Über den vermeintlich sensationellen Fund des urzeitlichen Riesen wurde landesweit berichtet. Das Kalkül ging auf, zahlreiche Schaulustige anzulocken, die gegen Entgelt einen Blick auf den Giganten werfen durften. Obwohl die Figur bald als Fälschung entlarvt wurde, entstand eine Eigendynamik rund um die Geschichte des Riesen, die selbst Forscher dazu verleitete, auf der Basis des Schwindels Theorien über die Frühzeit der USA zu entwickeln.

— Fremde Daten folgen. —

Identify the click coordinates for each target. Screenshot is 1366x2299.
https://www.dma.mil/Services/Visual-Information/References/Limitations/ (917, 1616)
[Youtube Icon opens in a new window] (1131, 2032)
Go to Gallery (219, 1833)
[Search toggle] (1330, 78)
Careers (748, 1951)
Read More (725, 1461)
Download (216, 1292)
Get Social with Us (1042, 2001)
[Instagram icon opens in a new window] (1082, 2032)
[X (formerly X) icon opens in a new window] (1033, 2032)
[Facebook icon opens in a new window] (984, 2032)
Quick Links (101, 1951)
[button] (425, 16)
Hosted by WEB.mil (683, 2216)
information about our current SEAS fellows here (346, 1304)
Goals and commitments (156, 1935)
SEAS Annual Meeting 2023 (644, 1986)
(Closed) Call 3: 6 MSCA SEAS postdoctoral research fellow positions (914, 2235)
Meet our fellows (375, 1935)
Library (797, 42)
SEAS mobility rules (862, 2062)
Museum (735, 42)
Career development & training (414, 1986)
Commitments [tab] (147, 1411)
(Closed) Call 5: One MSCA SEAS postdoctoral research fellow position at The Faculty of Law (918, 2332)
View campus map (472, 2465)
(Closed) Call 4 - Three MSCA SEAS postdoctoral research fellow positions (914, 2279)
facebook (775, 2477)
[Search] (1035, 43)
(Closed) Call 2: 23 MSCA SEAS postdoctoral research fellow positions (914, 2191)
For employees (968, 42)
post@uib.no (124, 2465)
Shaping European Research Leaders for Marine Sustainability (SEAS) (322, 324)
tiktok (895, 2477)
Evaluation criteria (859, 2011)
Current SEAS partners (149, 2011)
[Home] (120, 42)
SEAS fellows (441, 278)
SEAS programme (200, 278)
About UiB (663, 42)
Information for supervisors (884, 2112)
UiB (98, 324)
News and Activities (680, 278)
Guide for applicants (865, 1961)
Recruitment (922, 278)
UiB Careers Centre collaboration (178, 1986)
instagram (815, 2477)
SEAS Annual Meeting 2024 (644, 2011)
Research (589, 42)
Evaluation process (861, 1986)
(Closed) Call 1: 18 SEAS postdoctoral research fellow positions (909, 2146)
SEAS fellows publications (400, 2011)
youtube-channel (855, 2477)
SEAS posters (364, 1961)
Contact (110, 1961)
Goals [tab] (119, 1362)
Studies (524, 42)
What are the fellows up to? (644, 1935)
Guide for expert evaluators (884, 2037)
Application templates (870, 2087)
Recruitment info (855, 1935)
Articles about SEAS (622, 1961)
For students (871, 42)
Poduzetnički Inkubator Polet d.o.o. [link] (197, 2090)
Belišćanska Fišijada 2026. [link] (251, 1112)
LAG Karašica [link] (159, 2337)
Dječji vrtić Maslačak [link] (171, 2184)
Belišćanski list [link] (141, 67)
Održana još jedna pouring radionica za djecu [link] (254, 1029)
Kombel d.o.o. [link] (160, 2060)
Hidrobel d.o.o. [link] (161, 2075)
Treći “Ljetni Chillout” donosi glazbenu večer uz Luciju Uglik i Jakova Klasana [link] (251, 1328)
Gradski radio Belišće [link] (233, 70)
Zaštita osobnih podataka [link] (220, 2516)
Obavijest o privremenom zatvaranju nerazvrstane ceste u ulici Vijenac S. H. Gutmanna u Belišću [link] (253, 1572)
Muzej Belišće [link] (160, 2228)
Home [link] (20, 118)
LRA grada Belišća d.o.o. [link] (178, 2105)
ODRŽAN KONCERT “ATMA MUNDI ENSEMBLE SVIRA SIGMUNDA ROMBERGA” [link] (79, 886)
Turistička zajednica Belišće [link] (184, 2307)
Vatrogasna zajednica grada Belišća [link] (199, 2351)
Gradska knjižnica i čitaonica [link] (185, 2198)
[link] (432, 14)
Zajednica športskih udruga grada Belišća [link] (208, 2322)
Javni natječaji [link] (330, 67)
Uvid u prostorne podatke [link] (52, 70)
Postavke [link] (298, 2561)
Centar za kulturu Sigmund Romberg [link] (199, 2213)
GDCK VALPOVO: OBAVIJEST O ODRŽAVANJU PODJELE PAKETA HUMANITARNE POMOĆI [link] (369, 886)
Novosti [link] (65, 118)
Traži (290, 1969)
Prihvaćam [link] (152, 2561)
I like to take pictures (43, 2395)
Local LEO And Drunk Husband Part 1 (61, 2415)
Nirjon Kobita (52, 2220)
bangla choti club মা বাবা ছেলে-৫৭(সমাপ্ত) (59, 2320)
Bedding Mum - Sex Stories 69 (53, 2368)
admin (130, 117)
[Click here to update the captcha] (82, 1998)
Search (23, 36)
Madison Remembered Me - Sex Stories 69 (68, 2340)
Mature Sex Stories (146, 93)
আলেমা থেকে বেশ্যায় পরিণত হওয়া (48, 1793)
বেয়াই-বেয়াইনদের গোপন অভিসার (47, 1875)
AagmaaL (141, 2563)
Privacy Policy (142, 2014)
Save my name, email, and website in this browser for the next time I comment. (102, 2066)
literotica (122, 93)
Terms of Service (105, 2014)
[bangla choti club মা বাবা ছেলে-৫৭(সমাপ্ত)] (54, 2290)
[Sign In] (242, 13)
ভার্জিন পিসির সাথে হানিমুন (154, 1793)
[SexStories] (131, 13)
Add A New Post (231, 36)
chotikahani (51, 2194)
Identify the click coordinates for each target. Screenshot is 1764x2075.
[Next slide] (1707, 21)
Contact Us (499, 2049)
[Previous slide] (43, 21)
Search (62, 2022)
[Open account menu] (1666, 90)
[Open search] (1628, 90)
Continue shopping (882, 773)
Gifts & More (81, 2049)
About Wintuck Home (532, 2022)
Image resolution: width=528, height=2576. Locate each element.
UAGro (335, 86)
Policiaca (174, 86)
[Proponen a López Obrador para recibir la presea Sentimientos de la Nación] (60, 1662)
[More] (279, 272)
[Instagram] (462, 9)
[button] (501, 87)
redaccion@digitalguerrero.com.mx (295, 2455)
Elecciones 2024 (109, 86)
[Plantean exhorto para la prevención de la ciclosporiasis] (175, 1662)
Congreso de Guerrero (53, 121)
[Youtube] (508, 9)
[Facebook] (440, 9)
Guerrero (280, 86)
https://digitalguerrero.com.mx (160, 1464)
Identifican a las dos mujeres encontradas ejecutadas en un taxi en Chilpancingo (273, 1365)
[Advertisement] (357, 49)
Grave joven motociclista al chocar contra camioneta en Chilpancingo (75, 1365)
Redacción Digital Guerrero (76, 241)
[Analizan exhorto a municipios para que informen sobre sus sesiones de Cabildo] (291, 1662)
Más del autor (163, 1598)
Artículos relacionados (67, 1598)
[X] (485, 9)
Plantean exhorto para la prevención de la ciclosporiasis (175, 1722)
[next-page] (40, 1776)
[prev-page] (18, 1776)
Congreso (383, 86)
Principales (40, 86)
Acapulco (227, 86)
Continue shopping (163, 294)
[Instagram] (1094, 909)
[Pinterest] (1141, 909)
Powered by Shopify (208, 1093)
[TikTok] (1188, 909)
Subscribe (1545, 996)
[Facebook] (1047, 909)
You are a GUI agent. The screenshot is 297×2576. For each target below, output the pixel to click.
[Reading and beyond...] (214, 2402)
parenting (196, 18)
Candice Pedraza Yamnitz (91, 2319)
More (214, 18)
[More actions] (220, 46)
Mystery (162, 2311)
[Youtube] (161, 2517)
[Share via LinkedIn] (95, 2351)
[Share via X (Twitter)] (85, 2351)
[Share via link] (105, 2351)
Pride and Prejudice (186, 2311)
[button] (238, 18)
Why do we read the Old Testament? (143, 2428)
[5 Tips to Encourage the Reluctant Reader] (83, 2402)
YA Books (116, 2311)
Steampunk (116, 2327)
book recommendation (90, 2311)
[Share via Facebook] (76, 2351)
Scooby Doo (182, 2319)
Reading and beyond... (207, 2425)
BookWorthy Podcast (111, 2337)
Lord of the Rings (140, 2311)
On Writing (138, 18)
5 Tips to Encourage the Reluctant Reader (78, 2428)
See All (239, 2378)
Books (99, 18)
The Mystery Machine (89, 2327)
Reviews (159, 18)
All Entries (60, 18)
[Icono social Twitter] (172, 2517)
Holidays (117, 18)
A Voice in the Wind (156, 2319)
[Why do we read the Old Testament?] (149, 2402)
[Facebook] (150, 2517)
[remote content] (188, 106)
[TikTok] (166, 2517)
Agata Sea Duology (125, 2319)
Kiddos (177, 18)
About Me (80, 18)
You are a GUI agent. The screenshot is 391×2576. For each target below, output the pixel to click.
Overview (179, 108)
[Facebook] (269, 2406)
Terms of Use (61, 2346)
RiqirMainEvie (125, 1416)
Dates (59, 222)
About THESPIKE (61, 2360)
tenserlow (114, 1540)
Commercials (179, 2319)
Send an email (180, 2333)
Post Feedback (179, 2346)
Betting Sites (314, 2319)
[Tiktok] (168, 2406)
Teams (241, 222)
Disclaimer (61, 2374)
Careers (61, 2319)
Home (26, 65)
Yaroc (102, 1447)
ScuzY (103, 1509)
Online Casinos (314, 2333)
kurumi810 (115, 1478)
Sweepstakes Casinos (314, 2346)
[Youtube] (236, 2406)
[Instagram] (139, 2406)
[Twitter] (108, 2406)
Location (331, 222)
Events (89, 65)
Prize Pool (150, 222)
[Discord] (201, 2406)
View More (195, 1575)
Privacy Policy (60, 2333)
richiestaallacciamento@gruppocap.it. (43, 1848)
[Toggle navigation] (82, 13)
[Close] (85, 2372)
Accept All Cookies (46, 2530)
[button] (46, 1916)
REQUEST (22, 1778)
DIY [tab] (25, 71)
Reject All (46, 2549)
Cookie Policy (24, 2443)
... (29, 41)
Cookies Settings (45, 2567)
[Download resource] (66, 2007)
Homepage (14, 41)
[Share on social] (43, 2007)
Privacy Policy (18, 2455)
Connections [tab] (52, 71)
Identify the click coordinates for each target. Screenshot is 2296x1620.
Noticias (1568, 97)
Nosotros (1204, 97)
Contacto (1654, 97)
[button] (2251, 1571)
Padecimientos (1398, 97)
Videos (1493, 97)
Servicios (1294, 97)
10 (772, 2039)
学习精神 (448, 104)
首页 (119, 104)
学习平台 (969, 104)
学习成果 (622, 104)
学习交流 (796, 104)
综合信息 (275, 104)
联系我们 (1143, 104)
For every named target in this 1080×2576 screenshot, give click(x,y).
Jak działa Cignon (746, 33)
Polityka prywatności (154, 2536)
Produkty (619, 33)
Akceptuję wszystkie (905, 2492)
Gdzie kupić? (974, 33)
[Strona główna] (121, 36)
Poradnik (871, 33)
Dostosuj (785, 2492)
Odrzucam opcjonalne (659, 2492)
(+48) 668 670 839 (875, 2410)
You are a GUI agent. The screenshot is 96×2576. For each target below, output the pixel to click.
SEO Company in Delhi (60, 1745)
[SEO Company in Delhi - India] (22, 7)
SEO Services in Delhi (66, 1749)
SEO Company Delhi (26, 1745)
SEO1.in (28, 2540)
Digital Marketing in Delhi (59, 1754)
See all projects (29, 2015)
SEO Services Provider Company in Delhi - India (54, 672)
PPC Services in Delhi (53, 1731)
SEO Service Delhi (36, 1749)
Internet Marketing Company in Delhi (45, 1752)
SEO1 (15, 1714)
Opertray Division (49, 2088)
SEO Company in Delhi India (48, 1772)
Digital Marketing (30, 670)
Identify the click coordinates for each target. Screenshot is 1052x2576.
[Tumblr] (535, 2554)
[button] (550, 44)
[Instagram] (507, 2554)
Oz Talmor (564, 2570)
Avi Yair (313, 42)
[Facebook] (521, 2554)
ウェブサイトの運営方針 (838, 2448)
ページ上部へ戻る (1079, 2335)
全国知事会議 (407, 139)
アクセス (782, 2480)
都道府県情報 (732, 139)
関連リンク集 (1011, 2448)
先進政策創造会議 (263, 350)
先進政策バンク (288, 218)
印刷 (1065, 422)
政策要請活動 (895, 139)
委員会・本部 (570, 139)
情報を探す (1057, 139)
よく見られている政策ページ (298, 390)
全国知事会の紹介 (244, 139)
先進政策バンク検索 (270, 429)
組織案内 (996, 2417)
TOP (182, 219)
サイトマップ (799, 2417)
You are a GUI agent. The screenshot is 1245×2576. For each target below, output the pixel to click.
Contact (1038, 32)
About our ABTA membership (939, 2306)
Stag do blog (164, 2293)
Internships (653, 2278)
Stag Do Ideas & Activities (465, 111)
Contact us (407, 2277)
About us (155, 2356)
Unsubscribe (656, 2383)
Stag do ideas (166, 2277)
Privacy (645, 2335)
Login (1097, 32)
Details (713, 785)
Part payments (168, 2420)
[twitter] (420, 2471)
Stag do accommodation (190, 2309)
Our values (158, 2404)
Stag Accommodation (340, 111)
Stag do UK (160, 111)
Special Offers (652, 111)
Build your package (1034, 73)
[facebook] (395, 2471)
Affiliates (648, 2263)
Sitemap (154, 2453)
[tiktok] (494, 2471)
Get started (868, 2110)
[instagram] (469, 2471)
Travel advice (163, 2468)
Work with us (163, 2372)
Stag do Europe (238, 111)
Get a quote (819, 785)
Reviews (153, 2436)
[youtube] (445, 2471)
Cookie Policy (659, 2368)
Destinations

Der 1957 in New York geborene Tony Oursler recherchierte die Geschichte und ihre Hintergründe und schuf aus den Ergebnissen eine multimediale Installation, welche historische Fakten mit eigens hergestellten Artefakten in einer bühnenartigen Theater- und Schaustellerästhetik verbindet. Sie entführt das Publikum in eine fantastische Welt voller illusionistischer Tricks, der man sich ähnlich einem Kuriositätenkabinett mit einem wohligen Schaudern hingibt. Die Vermischung von historischer Recherche, wissenschaftlichen Fakten, gezieltem Schwindel und Verführung der Massen ist uns inzwischen nur allzu vertraut. Glaubenskrisen, Fake News und Verschwörungstheorien sind omnipräsent und die Rolle der (sozialen) Medien ein wichtiger Faktor für den Erfolg betrügerischer Geschäfte.
Der international bekannte Videokünstler Oursler schuf mit seiner Aneignung des Cardiff Giants eine ebenso unterhaltsame wie abgründige Parabel über Doppelmoral und den Vertrauensverlust in die grosse westliche Erzählung von Wissenschaft und Fortschritt.